Truthfully, I used to question the legitimacy of workplace bullying. I mean, adults don’t get shoved into lockers, or have entire study body’s turn against them. But they do have authority figures belittle their work ethic and competency – and this has tremendous effects on self-worth and workplace performance.
I remember interning at a major news station and facing a great deal of workplace bullying. For the most part it was covert, but the employer seemed to exert their authority and opinion on my work by leaving me with meaningless tasks, or reducing my workload. To my advantage, I did have surrounding authority figures note my potential and compensate for this transgression.
It was only then that I realized the severity of workplace bullying and that it is actually manifested beyond the classroom. I think we have a tendency to think that we only deal with difficult people during our formative years, but the reality is that bullies are everywhere.
Imagine walking into a meeting only to be met with suspicious stares and whispers. Subliminal and covert forms of bullying that mimic school ground bully tactics are just as bad — perhaps even worse. This isn’t to derail the attention and severity of bullying in schools, but add an economic dependence and/or leverage to the table and it becomes extremely problematic.
Seventy-five per cent of workers are affected by workplace bullying. It is a problem that inevitably needs a solution in order to deter the number of mental illness cases in the working-aged population.
Research from several workplace bullying institutes show that colleagues rarely help their bullied coworkers and this leads to systemic disenfranchisement toward the targeted.
Bosses and supervisors are the majority of bullies, which compounds the problem because it makes it difficult to report to someone who is already in the highest position.
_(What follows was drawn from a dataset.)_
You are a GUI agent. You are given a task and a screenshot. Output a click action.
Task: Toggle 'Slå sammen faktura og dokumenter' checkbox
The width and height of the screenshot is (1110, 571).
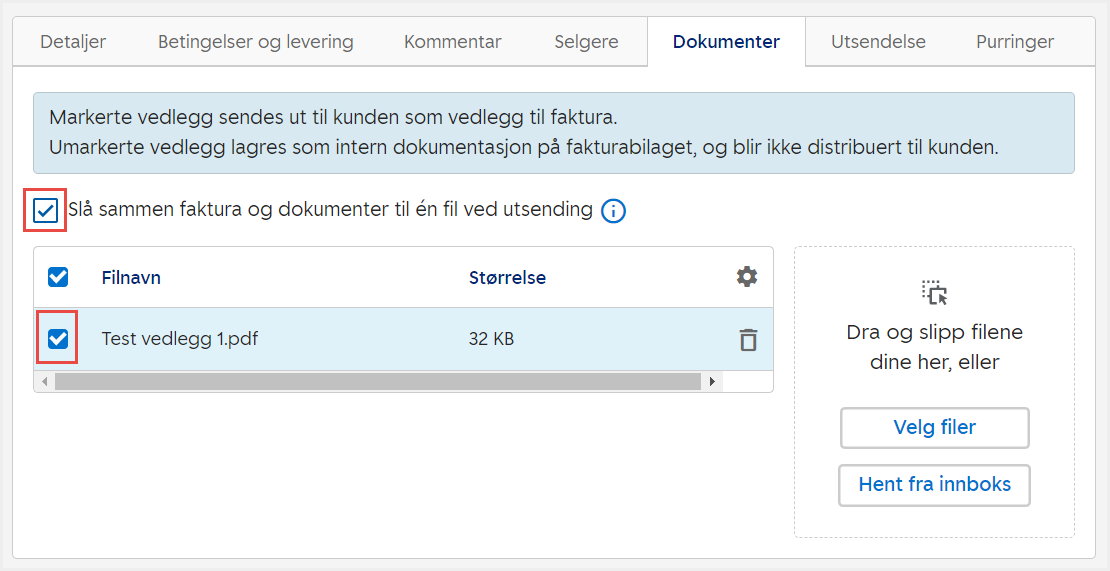(x=46, y=211)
Workplace bullying is difficult to pinpoint or to report because of the societal and economic repercussions that it holds. When a major employer is charged with bullying aggression the media is often involved and inquests into behaviour and business become invitations to speculate on entire companies and corporations.
This domino effect is facilitating a culture of tolerating bad behaviour and malpractice. Employers don’t want the public to know the truth and this gives them incentive to ensure that their employees are silenced through intimidation.
Women are more likely the victims of workplace bullying or harassment than men. Ideas surrounding what is considered sexually inappropriate have become clearer, but lines are consistently crossed when it comes to female worker and male employer dynamics. Comments on body figures, clothing, or other sexually suggestive innuendos are a leading concern for young women between the ages of 25 – 34.
Workplace bullying is unacceptable and more awareness should lead to implemented policies.